In vivo studies of the release of adenine 5′‐nucleotides, adenosine, and its metabolites from the rat brain

Abstract

AbstractAdenosine 5′ ‐triphosphate (ATP) and adenosine function as an excitatory neurotransmitter and a neuromodulator, respectively, in the central nervous system. Neuroexcitatory effects of ATP are mediated by P2X receptors: neuromodulator effects of adenosine by A1, A2, or A3 receptors. There is also evidence that ATP, acting a P2Y receptor, is involved in osmoregulatory responses to cell swelling. Studies on the release of ATP and/or adenosine into the interstitial fluid of the brain have served to clarify their roles in cerebral function. ATP release occurs during electrical or K+‐induced depolarization of cerebral tissues. Released ATP is rapidly hydrolyzed by ectonucleotidases, which may be released concurrently, to form adenosine 5′‐diphosphate (ADP) and adenine 5′‐monophosphate (AMP).
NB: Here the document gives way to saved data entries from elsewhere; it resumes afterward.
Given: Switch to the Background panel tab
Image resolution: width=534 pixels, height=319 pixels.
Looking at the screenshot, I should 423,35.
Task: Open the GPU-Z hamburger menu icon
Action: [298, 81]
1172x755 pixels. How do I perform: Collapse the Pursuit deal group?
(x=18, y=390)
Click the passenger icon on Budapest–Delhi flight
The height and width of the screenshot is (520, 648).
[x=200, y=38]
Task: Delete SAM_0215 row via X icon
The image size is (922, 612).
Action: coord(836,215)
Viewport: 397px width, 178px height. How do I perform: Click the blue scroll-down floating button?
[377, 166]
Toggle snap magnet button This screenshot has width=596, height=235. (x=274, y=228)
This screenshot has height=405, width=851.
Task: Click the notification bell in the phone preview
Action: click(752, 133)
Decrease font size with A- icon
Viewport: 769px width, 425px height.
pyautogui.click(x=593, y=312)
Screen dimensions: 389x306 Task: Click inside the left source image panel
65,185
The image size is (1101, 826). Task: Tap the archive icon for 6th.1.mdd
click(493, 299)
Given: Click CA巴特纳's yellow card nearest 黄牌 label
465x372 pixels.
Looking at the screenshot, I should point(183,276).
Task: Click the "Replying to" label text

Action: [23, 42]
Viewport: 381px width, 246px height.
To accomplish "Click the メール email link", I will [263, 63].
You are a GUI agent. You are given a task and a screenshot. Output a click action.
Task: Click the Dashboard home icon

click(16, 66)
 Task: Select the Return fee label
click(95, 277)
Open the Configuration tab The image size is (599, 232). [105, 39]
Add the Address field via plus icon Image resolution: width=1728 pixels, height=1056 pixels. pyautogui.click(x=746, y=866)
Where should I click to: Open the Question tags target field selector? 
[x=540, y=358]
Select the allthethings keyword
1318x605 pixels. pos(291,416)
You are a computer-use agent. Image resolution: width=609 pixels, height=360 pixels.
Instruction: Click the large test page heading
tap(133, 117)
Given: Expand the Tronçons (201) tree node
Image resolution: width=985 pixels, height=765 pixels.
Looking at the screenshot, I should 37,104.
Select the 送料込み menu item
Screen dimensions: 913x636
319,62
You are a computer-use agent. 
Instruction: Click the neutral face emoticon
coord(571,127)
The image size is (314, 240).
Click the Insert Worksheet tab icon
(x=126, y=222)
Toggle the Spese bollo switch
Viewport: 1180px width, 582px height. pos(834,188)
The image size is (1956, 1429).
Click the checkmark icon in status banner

In addition to synaptic release from neurons, there is evidence of glial release via gap‐junction hemichannels. Hydrolysis of AMP to adenosine initiates a further metabolic cascade with the formation of inosine, hypoxanthine, xanthine, and uric acid by adenosine deaminase, purine nucleoside phosphorylase, and xanthine oxidase. Hypoxanthine can be converted to inosine monophosphate by hypoxanthine phosphoribosyl transferase and thus used to replenish ATP. Cerebral ischemia causes ATP utilization, and adenosine formation. Adenosine can then be transported across the plasma membrane and released into the interstitial space. Hypoxemia‐evoked adenosine release from the cerebral cortex is inhibited by blockers of adenosine transport. Inhibition of purine metabolism by blockers of adenosine deaminase, purine nucleoside phosphorylase, and xanthine oxidase elevates upstream levels of adenosine and its metabolites. Exposure of the in vivo rat cerebral cortex to cerebrospinal fluid containing swelling‐inducing monocarboxylic acids elevated interstitial fluid levels of ADP and AMP, but not of adenosine. Taken together, these studies have led to a greater understanding of the metabolism and release of adenosine and the adenine nucleotides in the normoxic and ischemic brain. Drug Dev. Res. 58:412–419, 2003. © 2003 Wiley‐Liss, Inc.